* [Given task]
Copy the whole listing below line by line without changing anything, and leave the pictures out.

[Listing from a data collection]
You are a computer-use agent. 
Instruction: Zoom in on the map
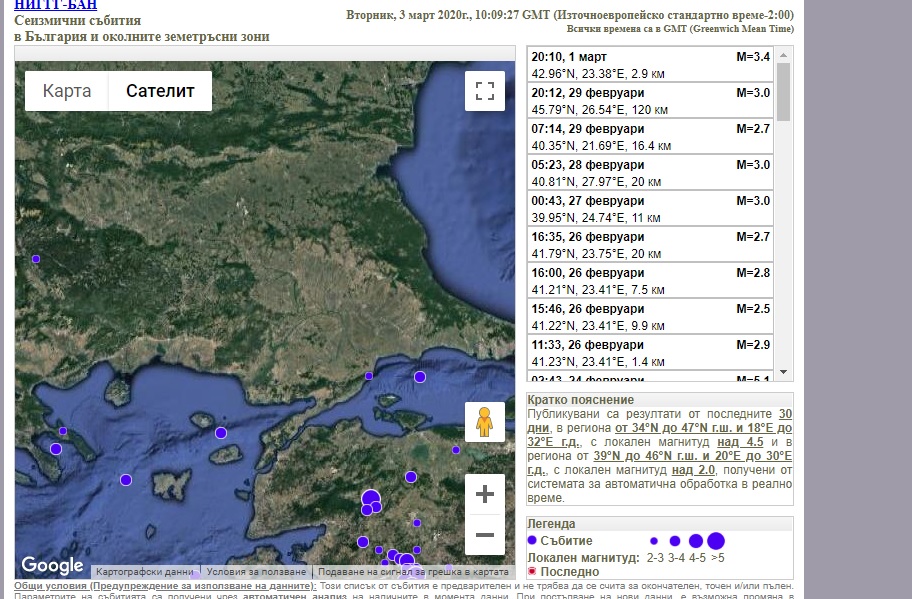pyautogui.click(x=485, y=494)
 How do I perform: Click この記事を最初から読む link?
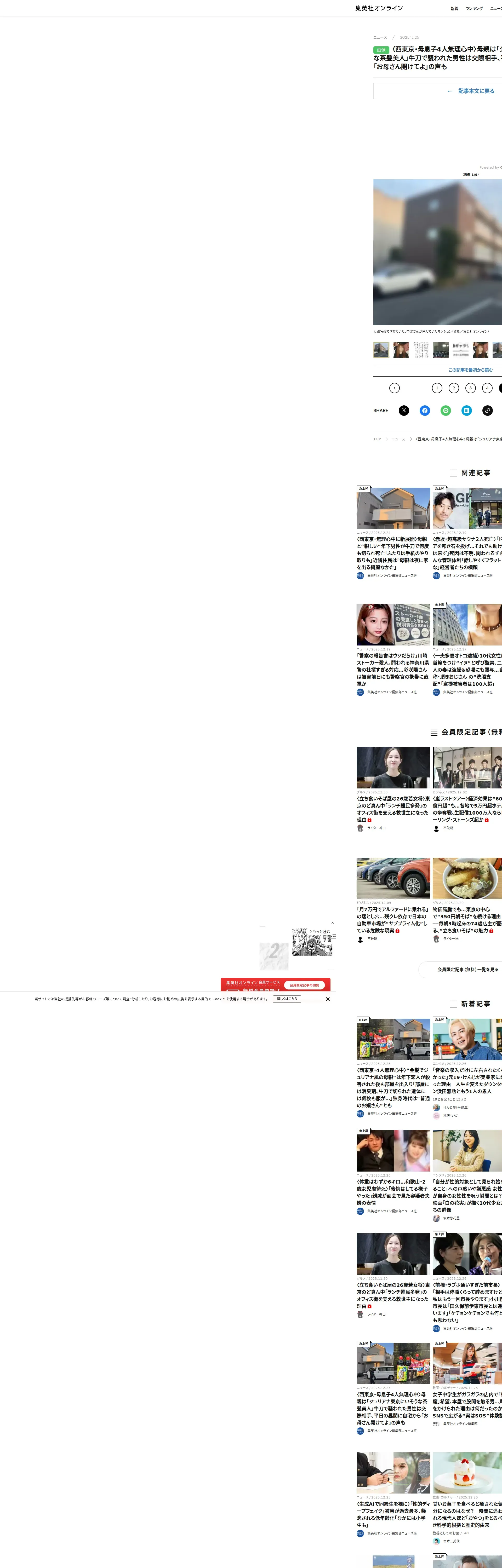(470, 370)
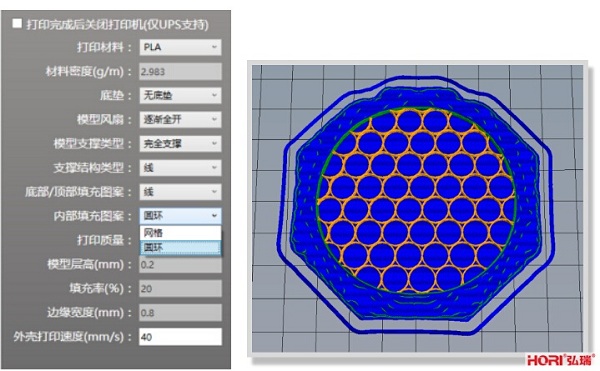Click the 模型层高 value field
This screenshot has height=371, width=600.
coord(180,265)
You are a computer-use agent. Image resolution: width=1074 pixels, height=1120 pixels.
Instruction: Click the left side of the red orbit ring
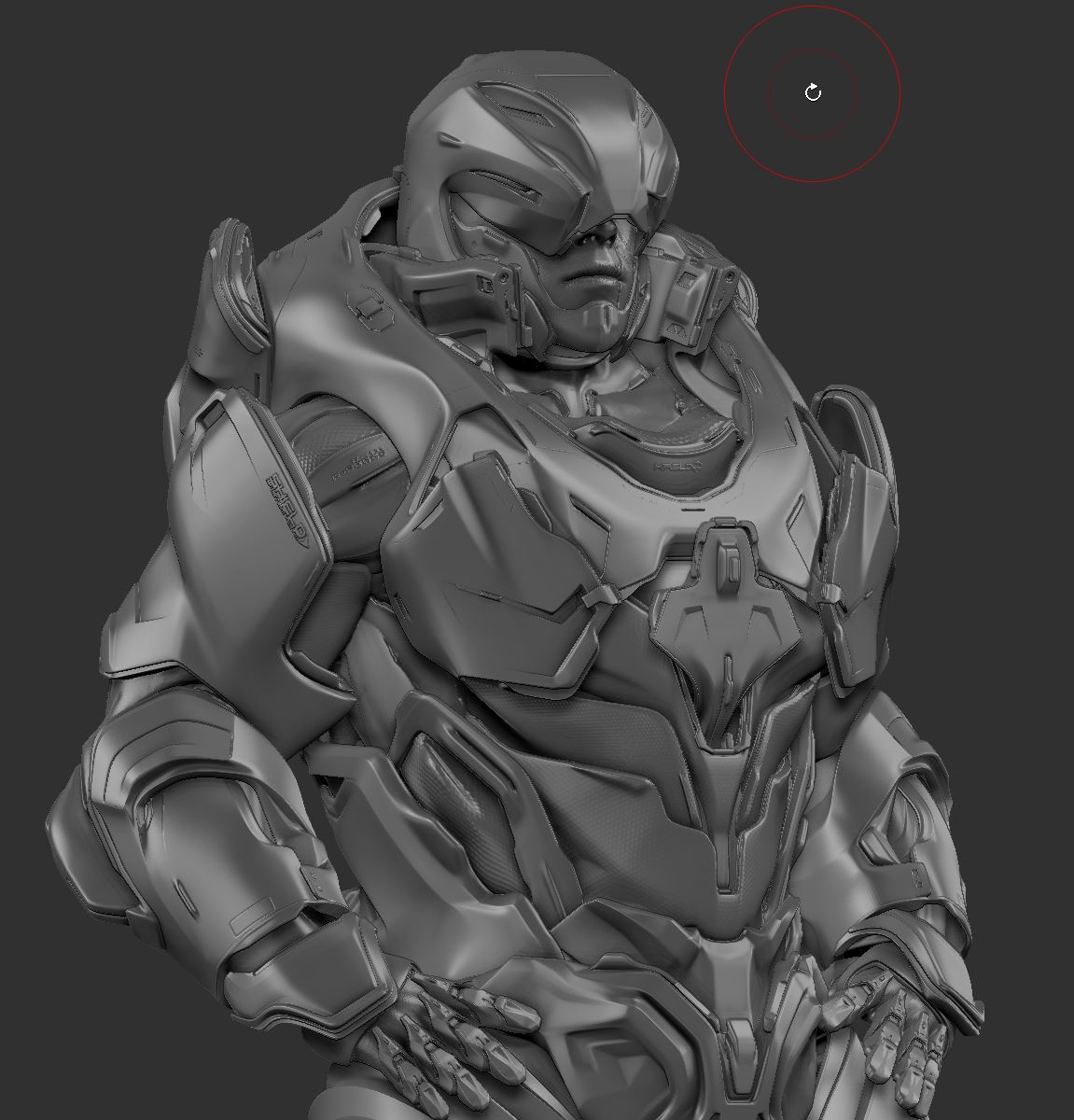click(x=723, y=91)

* [Solution]
You are a computer-use agent. 
Instruction: Zoom in on the map
pyautogui.click(x=485, y=494)
 How do I perform: Click この記事を最初から読む link?
(470, 370)
Click the 模型层高 value field
This screenshot has height=371, width=600.
coord(180,265)
You are a computer-use agent. Image resolution: width=1074 pixels, height=1120 pixels.
Instruction: Click the left side of the red orbit ring
click(x=723, y=91)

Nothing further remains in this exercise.